Je souhaiterais, avant de conclure, saluer les intentions positives très concrètes portées par cette proposition de loi. Elles ont déjà fait l'objet d'une réflexion qui a conduit notamment à un arrêté du 18 octobre 2016 portant sur l'octroi de dérogations à l'homologation de vitrage pour les cas de maladies rares que vous avez évoqués. En tout état de cause, je m'engage à réviser cet arrêté s'il est insuffisant et vous rejoins pour dénoncer la situation de parcours du combattant à laquelle on expose les malades et leurs familles.

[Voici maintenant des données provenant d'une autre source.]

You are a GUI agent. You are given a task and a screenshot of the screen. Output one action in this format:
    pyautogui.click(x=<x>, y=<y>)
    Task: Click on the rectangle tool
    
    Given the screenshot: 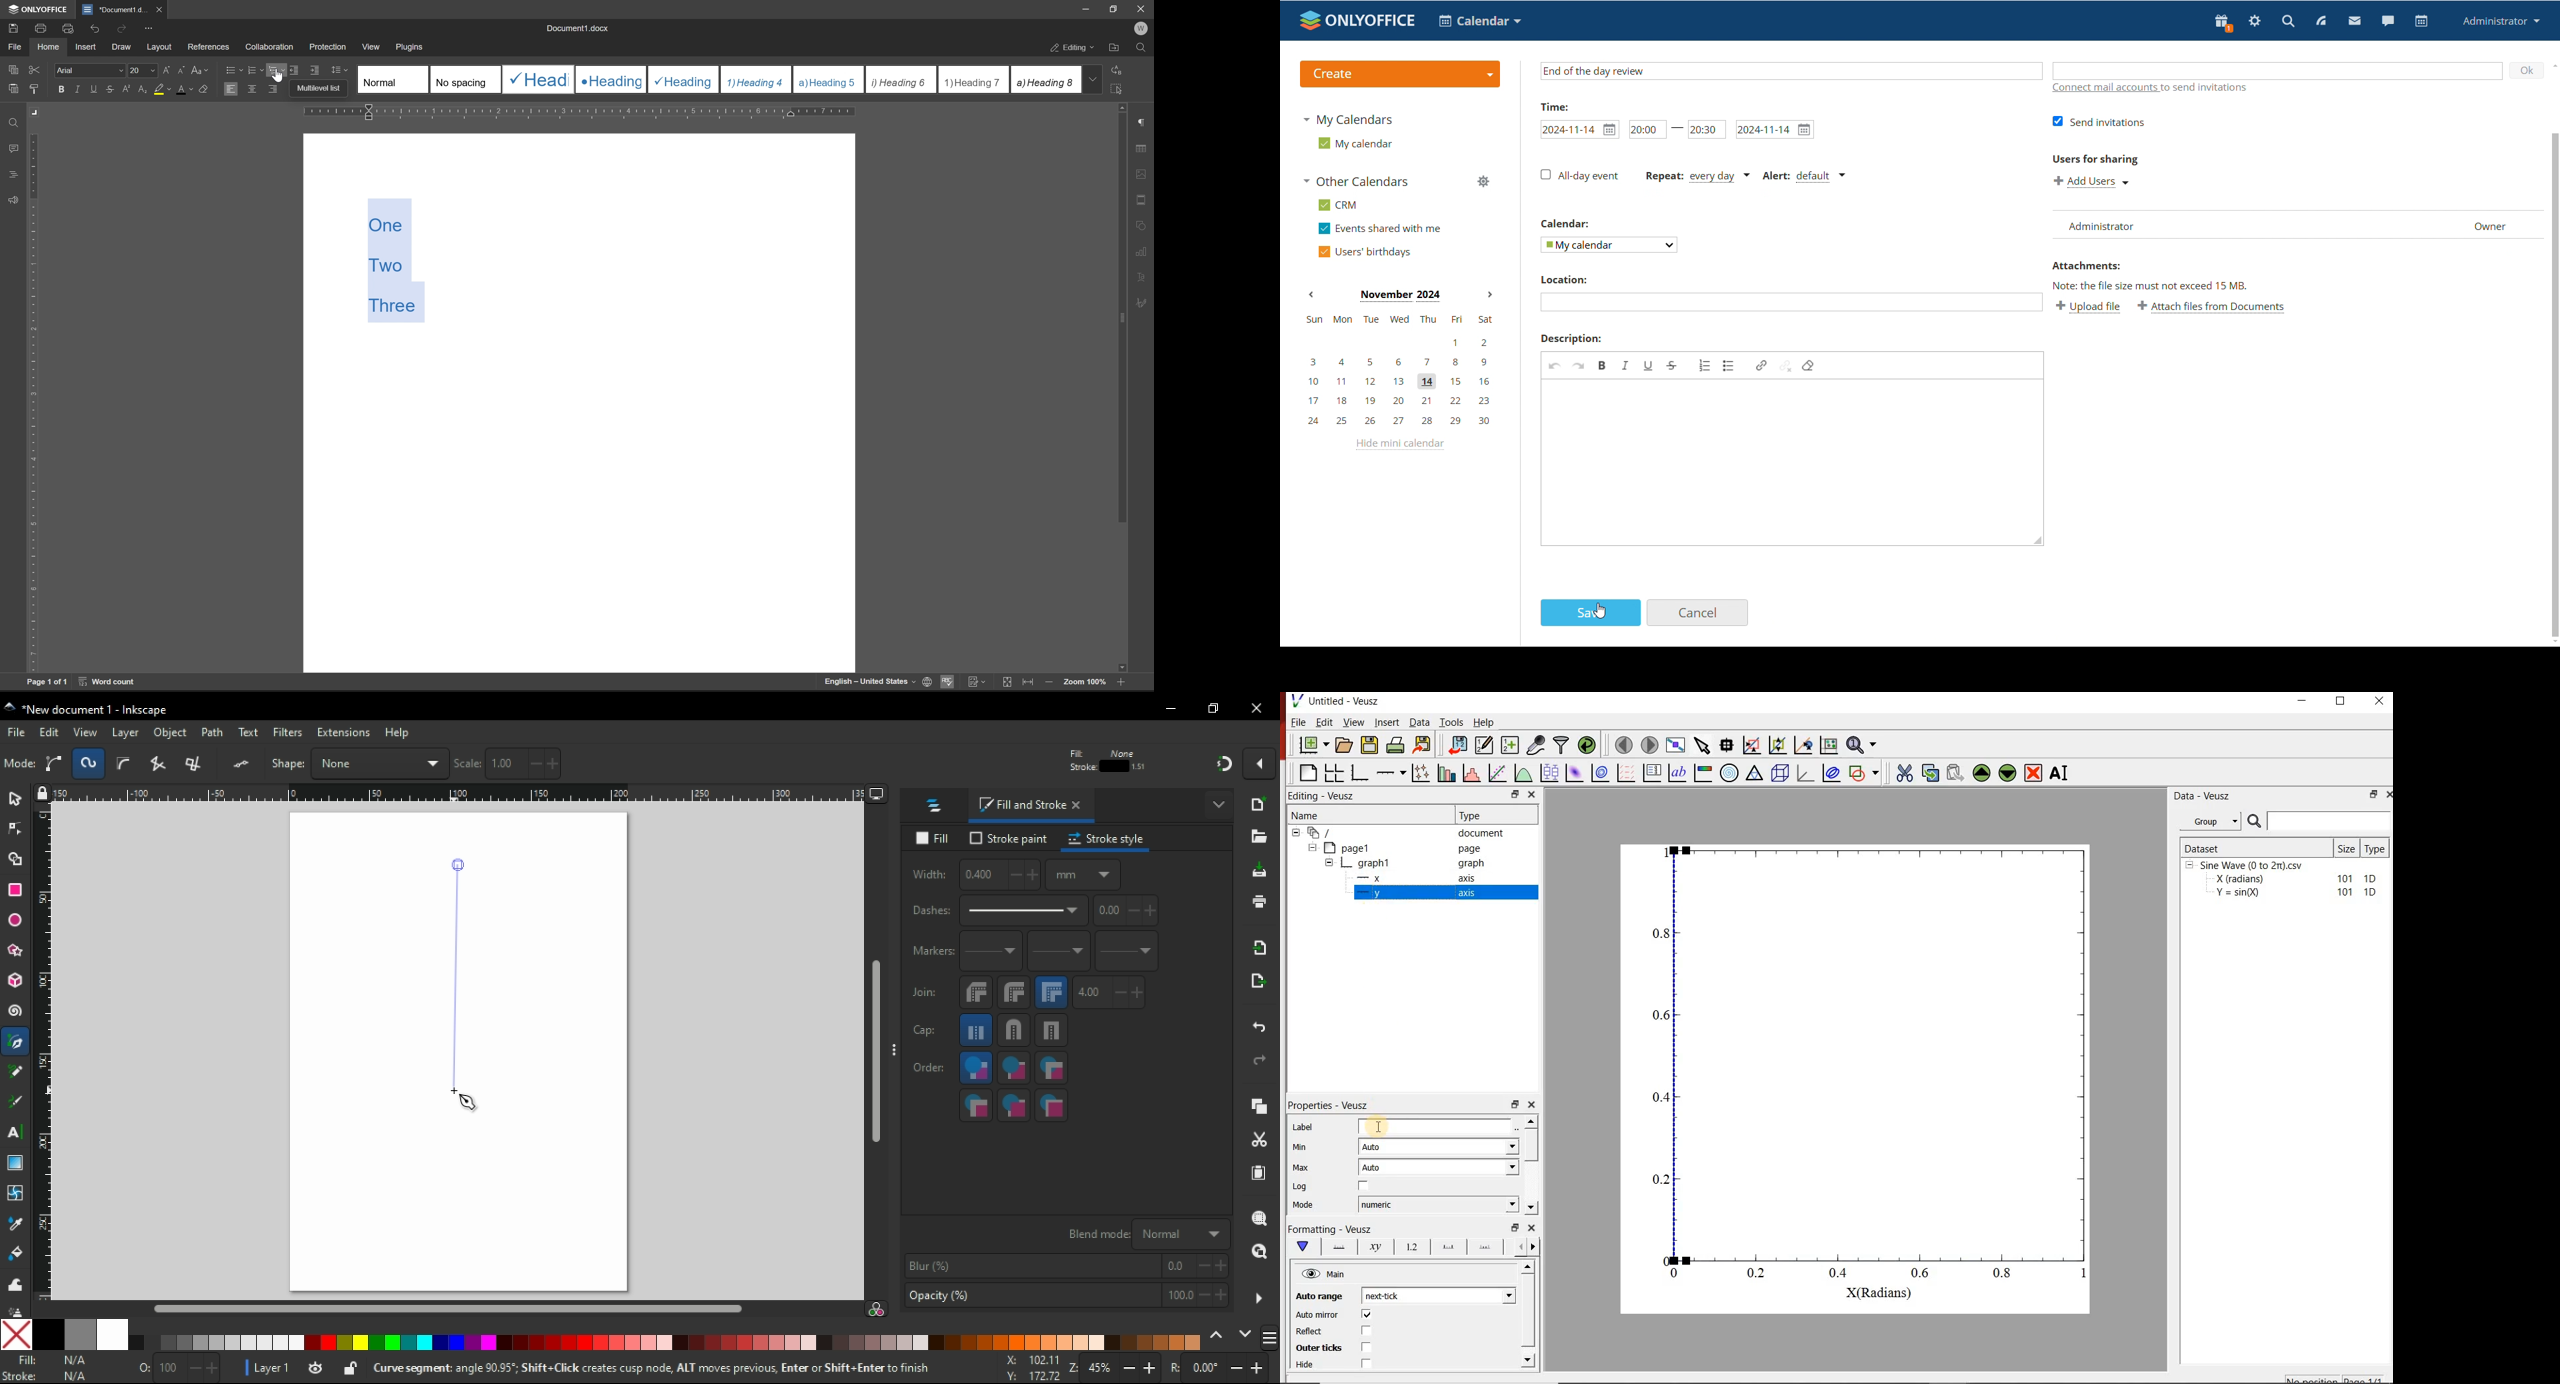 What is the action you would take?
    pyautogui.click(x=16, y=889)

La création d'un répertoire visant à établir la liste des différentes maladies rares serait par ailleurs redondante avec les travaux déjà menés en ce sens depuis vingt ans avec la base de données et d'informations appelée « Orphanet », unique au monde, qui est aujourd'hui en accès libre sur internet, dispose de financements européens et fédère plus de quarante pays dans le monde. Environ 6 000 maladies rares sont déjà décrites et référencées dans Orphanet, essentiellement avec des données concernant les démarches diagnostiques et thérapeutiques, mais aussi, et c'est nouveau, avec les conséquences handicapantes induites – objet de votre proposition de loi – , ces derniers travaux étant aujourd'hui réalisés en lien avec la CNSA, la Caisse nationale de solidarité pour l'autonomie. Orphanet établit en particulier une nomenclature de toutes les maladies rares et les indexe également en fonction de la classification internationale du fonctionnement, du handicap et de la santé, dite « classification CIF ». Ces travaux seront assurément poursuivis dans le cadre du troisième plan national maladies rares, que j'ai lancé le 4 juillet dernier.

Par ailleurs, en restant dans le champ de la compensation du handicap, les maladies rares, au sens de la définition consacrée, ne sont pas les seules à entraîner des handicaps et des incapacités. D'autres maladies chroniques et non rares ont de telles conséquences handicapantes pour les personnes malades. Aussi, il convient de se demander si, au regard de l'égalité des droits, légiférer pour les seules maladies rares serait juste, mais également si cela ne pourrait pas être vu par les patients atteints de ces maladies comme une stigmatisation de leurs conditions.